An outlet version of Sears department stores located in various retail locations across the U.S., as well as online. The stores sell appliances, apparel, mattresses, sporting goods, tools, and lawn and garden equipment. Sears Outlet provides in-store and online access to new, one-of-a-kind, out-of-carton, discontinued, obsolete, used, reconditioned, overstocked, and scratch-and-dented merchandise at a discounted price (at twenty to sixty percent off regular retail price) Each store, on average, is larger than 18,000 square feet in size.

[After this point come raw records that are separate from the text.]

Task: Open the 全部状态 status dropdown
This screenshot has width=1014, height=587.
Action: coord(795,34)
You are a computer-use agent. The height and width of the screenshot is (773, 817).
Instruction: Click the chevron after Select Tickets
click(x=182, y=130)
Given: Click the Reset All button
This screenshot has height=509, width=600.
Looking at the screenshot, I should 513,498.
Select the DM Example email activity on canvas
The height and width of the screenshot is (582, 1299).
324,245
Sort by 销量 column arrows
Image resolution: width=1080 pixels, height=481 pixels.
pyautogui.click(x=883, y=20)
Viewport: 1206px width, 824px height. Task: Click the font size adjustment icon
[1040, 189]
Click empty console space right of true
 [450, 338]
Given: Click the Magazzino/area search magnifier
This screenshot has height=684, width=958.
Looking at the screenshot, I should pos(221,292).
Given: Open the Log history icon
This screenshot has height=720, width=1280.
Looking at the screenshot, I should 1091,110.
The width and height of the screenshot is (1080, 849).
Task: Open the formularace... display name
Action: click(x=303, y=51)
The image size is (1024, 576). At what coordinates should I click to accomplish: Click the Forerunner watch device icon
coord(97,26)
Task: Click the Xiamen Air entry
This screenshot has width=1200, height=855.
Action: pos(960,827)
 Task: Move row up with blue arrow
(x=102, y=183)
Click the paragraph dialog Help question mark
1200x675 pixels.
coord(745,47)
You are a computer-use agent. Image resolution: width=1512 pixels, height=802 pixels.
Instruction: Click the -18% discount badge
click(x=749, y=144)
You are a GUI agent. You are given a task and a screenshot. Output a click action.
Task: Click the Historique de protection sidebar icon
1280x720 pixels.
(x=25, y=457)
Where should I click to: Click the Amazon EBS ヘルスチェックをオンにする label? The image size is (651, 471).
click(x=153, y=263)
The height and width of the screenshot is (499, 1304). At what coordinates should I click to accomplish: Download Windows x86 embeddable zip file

In 1968, Sears opened a surplus store in Kansas City. In 1994, the surplus stores were renamed to Sears Outlet. In 1995, Sears Outlet restructured in order to manage repairs and product distribution from a centralized location. To do this, they established a series of facilities known as Outlet Repair and Distribution Centers. In 2015, there were 22 of these centers in operation. In 2008, apparel was introduced to Sears Outlet stores and served as a liquidation outlet for Lands' End. In 2009, SearsOutlet.com was launched as an e-commerce platform allowing customers to purchase items online and in 2011, nationwide delivery was offered.

In 2012, Sears Hometown and Outlet Stores was spun off from Sears Holdings.
At the time of the separation, there were 122 Sears Outlet Stores in operation. By February 2014, Sears Outlet stores had expanded its operations to 143 locations. The majority of Sears Outlet stores are company-operated (115) and 28 Sears Outlet stores are locally owned and operated by franchisees. Sears Hometown and Outlet Stores initiated a program to franchise Sears Outlet stores in 2012. In 2013, home appliances made up 78% of Sears Outlet's sales revenue and total revenue from Sears Outlet stores was $610 million. In 2014, Sears Outlet partnered with the Make-A-Wish Foundation to support children with life-threatening conditions. By August 2019, 127 Outlet Stores were in operation. In 2019, it was reported that this division might need to be divested as per acquisition by Transform Holdco. And which in August 2019, the company agreed to sell this division to the Franchise Group, the parent company of Liberty Tax. The sale of the division to the Franchise Group was finalized on October 23, 2019.

Two months later, the Franchise Group acquired American Freight in December 2019 and later rebranded its Sears Outlet stores as American Freight by April 2020.

===Sears Home Appliance Showroom===
The independently owned and operated speciality stores that were under license from Sears averaged 5,000-square-feet with a primarily appliance showroom design that displayed merchandise in-stores. They also had an internet kiosk where customers were able to view similar products, price match, and order products not available in the stores themselves. There were 15 locations in operation by October 2019. By April 2021, the Sears Home Appliance Showroom website was deactivated and later redirected to the main sears.com website.

===Sears Appliance and Hardware Store===
Sears appliance and hardware stores were hardware stores that carry the entire line of Sears hardware and appliances. averaging nearly 28,000 square feet in size, are primarily located in suburban markets. All locations were closed by June 2019.

==Awards==
Sears Hometown and Outlet Stores received the Customer Engagement award from the online publication Retail TouchPoints for their interactive in-store campaign.